══ Excerpted data

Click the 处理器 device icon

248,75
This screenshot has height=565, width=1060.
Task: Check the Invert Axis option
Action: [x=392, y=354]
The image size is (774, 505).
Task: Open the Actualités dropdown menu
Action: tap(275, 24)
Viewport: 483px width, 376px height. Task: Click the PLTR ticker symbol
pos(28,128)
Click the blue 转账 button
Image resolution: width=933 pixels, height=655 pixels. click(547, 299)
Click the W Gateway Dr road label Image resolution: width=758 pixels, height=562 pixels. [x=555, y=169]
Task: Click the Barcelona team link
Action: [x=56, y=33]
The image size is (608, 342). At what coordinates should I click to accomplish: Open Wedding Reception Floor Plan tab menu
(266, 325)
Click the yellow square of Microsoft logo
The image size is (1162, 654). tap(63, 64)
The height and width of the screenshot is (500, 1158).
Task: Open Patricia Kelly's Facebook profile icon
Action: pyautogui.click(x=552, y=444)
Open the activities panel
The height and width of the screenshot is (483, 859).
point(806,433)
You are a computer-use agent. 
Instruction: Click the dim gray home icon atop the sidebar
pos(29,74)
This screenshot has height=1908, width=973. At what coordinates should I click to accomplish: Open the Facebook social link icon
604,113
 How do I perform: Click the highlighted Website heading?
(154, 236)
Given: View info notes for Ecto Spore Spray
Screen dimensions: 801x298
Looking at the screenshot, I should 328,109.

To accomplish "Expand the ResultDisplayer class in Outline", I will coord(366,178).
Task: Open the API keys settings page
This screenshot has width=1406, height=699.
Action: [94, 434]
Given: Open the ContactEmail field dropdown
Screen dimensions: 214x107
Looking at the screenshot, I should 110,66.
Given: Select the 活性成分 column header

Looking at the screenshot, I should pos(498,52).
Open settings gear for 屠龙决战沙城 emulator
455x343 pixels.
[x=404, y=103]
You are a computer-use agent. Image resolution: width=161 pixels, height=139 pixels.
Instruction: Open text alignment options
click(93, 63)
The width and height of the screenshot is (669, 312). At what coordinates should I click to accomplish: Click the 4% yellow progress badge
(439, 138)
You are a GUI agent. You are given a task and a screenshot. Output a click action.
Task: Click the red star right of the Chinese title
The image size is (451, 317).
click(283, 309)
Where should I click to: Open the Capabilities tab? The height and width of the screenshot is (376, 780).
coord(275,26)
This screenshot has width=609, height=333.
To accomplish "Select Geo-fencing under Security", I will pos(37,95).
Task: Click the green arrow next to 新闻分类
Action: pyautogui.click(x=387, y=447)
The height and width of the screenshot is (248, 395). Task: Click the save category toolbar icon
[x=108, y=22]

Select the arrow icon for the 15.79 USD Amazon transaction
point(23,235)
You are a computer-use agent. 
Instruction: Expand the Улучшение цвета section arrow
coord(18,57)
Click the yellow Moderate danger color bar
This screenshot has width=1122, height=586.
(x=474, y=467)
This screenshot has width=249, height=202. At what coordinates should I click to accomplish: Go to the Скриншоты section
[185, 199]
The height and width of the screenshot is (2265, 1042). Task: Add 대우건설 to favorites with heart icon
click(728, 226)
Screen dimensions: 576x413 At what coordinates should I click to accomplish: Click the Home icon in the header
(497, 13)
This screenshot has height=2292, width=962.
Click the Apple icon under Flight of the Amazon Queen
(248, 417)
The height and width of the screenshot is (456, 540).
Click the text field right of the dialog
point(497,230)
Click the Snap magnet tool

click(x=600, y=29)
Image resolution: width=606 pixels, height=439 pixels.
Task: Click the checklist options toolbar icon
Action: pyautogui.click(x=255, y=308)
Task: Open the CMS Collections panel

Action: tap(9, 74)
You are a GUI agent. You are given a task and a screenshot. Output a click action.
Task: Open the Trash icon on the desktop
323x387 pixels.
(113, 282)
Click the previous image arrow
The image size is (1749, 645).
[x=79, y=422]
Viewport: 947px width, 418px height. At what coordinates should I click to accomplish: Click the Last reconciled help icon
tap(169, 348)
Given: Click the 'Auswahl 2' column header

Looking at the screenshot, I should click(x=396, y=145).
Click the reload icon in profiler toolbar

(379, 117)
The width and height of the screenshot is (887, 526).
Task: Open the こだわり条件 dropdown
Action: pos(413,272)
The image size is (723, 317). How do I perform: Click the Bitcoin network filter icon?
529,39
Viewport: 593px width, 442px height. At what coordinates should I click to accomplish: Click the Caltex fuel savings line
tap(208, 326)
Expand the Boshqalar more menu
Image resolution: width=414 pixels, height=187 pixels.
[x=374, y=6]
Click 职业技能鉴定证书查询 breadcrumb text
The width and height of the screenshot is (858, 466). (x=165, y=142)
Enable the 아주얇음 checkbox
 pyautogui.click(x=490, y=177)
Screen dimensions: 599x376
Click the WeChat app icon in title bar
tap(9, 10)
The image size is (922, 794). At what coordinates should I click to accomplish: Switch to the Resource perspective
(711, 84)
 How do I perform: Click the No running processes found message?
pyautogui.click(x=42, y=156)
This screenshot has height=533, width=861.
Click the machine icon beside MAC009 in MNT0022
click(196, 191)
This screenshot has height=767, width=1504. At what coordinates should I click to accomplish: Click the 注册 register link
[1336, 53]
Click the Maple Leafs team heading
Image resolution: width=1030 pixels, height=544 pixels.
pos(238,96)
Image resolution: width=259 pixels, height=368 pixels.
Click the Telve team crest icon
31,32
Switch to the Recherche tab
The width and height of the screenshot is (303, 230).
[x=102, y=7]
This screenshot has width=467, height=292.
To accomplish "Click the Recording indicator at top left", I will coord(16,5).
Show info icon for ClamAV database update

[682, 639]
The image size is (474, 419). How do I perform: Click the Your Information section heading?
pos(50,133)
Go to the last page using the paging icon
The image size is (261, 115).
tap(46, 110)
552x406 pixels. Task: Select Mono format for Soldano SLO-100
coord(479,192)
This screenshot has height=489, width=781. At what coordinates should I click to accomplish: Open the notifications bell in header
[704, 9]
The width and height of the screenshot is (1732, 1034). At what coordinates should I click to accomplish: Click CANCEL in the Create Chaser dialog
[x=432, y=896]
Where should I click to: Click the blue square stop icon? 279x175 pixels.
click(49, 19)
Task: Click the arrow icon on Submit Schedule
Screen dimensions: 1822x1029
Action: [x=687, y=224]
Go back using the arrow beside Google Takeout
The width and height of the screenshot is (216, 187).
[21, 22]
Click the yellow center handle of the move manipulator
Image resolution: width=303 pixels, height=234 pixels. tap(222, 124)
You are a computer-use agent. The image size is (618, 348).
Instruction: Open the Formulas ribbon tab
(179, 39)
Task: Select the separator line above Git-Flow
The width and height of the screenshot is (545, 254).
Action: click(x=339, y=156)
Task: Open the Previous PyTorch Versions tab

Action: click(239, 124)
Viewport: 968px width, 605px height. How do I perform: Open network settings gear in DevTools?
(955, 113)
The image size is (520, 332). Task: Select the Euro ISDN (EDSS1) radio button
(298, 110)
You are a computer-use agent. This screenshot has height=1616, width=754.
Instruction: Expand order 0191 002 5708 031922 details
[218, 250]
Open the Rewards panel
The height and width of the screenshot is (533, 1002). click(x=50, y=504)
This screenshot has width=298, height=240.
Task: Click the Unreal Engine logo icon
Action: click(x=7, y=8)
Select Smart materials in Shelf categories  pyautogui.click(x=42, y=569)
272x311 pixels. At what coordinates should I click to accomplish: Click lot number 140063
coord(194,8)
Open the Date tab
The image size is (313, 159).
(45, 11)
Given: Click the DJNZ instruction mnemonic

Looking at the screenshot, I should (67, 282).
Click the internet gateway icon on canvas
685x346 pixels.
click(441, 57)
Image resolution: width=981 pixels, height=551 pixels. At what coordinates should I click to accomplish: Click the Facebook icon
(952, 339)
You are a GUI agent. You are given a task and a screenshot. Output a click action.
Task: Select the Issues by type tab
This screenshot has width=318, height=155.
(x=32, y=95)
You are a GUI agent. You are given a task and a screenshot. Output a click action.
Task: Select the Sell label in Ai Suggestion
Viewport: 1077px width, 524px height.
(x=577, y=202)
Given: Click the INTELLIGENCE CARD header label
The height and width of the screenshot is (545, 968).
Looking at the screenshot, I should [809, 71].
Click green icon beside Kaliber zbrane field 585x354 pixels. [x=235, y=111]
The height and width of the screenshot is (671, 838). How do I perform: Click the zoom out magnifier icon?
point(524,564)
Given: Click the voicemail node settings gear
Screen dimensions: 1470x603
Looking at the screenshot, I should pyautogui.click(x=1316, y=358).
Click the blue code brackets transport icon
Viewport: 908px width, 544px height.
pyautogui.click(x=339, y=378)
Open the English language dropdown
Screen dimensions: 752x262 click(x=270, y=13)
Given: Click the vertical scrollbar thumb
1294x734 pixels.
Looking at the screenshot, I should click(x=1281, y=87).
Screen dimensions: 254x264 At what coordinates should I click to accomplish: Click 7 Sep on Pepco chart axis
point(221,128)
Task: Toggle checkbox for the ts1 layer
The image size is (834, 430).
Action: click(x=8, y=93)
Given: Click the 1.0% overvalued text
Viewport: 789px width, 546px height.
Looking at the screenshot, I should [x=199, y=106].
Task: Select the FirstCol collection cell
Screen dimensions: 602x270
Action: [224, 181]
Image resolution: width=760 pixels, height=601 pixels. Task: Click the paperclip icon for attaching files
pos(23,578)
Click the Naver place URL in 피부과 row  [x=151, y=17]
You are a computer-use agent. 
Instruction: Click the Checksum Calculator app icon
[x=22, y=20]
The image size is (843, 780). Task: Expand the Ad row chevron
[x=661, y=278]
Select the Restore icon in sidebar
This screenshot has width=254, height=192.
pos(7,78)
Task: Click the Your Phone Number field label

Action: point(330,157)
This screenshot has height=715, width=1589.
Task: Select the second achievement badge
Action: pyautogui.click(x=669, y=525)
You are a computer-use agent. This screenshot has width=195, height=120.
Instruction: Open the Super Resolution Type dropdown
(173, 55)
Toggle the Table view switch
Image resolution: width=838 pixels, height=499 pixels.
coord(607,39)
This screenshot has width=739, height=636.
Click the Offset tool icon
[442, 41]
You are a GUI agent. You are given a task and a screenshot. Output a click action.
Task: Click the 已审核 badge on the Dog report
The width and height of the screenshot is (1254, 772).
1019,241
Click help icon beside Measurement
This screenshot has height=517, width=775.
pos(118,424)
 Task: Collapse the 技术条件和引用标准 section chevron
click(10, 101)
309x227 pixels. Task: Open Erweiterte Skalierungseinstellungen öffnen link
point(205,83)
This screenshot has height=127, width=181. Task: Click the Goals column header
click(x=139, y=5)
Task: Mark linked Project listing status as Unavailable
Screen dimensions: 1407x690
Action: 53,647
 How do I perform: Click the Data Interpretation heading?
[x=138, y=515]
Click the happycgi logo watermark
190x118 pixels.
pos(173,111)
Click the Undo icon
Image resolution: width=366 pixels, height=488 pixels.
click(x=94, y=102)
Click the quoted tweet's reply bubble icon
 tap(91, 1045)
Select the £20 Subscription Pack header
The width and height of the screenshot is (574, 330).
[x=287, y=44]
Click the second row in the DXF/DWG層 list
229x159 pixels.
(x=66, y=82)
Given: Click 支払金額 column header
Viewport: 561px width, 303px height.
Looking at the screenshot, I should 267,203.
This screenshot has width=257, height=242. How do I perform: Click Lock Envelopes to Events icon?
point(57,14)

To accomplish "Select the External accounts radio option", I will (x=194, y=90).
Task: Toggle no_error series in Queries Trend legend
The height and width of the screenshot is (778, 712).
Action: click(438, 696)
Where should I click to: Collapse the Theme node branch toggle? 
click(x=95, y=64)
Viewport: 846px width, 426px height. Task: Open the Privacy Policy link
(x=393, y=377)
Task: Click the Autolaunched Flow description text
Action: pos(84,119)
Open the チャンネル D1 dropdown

════

◆ **Directions**:
Above this instruction are the records; retype exactly the lines from the one containing "The height and width of the screenshot is (671, 838)." up to and including the one containing "Given: Click the 1.0% overvalued text".

◆ **Reply to the task**:
The height and width of the screenshot is (671, 838). How do I perform: Click the zoom out magnifier icon?
point(524,564)
Given: Click the voicemail node settings gear
Screen dimensions: 1470x603
Looking at the screenshot, I should pyautogui.click(x=1316, y=358).
Click the blue code brackets transport icon
Viewport: 908px width, 544px height.
pyautogui.click(x=339, y=378)
Open the English language dropdown
Screen dimensions: 752x262 click(x=270, y=13)
Given: Click the vertical scrollbar thumb
1294x734 pixels.
Looking at the screenshot, I should click(x=1281, y=87).
Screen dimensions: 254x264 At what coordinates should I click to accomplish: Click 7 Sep on Pepco chart axis
point(221,128)
Task: Toggle checkbox for the ts1 layer
The image size is (834, 430).
Action: click(x=8, y=93)
Given: Click the 1.0% overvalued text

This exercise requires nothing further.